Monday Motivation: A big scene to support the centre of your tent
I’ve been researching film structure. Perhaps because there’s so much money at stake in every movie – and unthinkable fortunes at risk in many movies – a great deal of thought has been devoted to the tricks and techniques of writing good screenplays.
My particular focus on this occasion was the so-called Midpoint. To contextualise the issue, let me outline the problem…
Films almost always fall into three acts. Well, so do stories of all kinds.
Act One is the statement of the problem. Act Two explores solutions to the problem. Act Three resolves the problem.
Acts One and Three generally take up a quarter of the screenplay each. If the film is 120 minutes long, then Act One and Act Three will each run for about thirty minutes, more or less.
Act Two, therefore, runs for a full sixty minutes. And this presents screenwriters with precisely the same problem that faces writers of novels, and, more generally, writers of any long piece of creative writing, whether fiction or non-fiction: how to sustain the interest of viewers or readers for that long?
The answer that screenplay theorists have come up with is this: ensure that your story rises and falls in waves of increasing tension and drama over the course of the Act. Make sure that the stakes rise all the way through.
Screenplay writers realised that a mid-course pivot helped them structure this Second Act. This they called the Midpoint. It usually consists of a scene in which the hero, or protagonist, rededicates himself to the task at hand. It’s a scene, moreover, in which the stakes suddenly become much higher than the hero had imagined. Often, the scene is a highly dramatic and memorable one.

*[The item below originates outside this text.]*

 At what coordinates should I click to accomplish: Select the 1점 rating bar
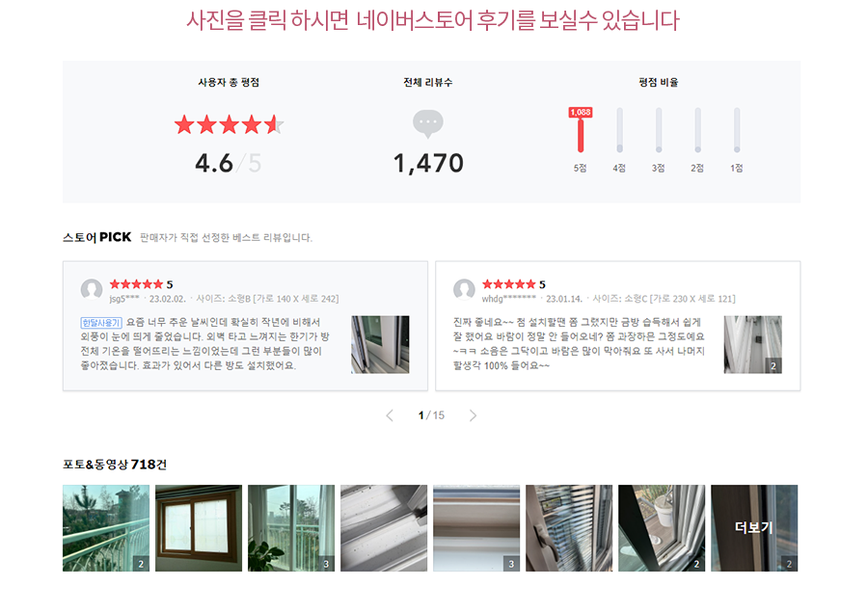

My research consisted of combing through various films in search of illustrative Midpoint scenes. One of the best I found was in Jurassic Park. It introduces the Tyrannosaurus Rex as the prime antagonist. If you’ve seen the movie, you’ll remember this scene. The approach of the T-Rex is signalled by ripples in a glass of water. Then a claw appears on the top of a massive fence, previously electrified, but now rendered harmless by a tropical storm. The T-Rex breaks through the fence, terrifies two children trapped in a car, before honing in on an unfortunate man who’s taken refuge in a toilet.
The scene culminates in the dinosaur snapping up his victim, crushing his body between those extraordinary jaws, and swallowing him.
Suddenly, the story which had threatened to become a kind of pastoral tale of sight-seers marvelling at the creatures in a Jurassic park, turns into a struggle for survival. The Midpoint scene in Jurassic Park electrifies the story, raises the stakes, and catapults us into a series of terrifying episodes that led inexorably to the climax of the movie.
Now, the purpose of this posting is not to illuminate film structure, but to show that the job of writers is to seek ways in which to make every step of their story so compelling that readers (or viewers) are simply unable to escape the onward rush of the narrative.
Not all stories have as their antagonists a group of bloodthirsty dinosaurs, of course. But however gentle the predicate of your story, your task remains the same: to find the path that raises the tension and puts your protagonist under increasing pressure.
And actually, whether you’re writing a screenplay, a YA romp, or a scrap of romantic nonsense, devising a big scene to hold up the very centre of your tent is not a bad idea at all.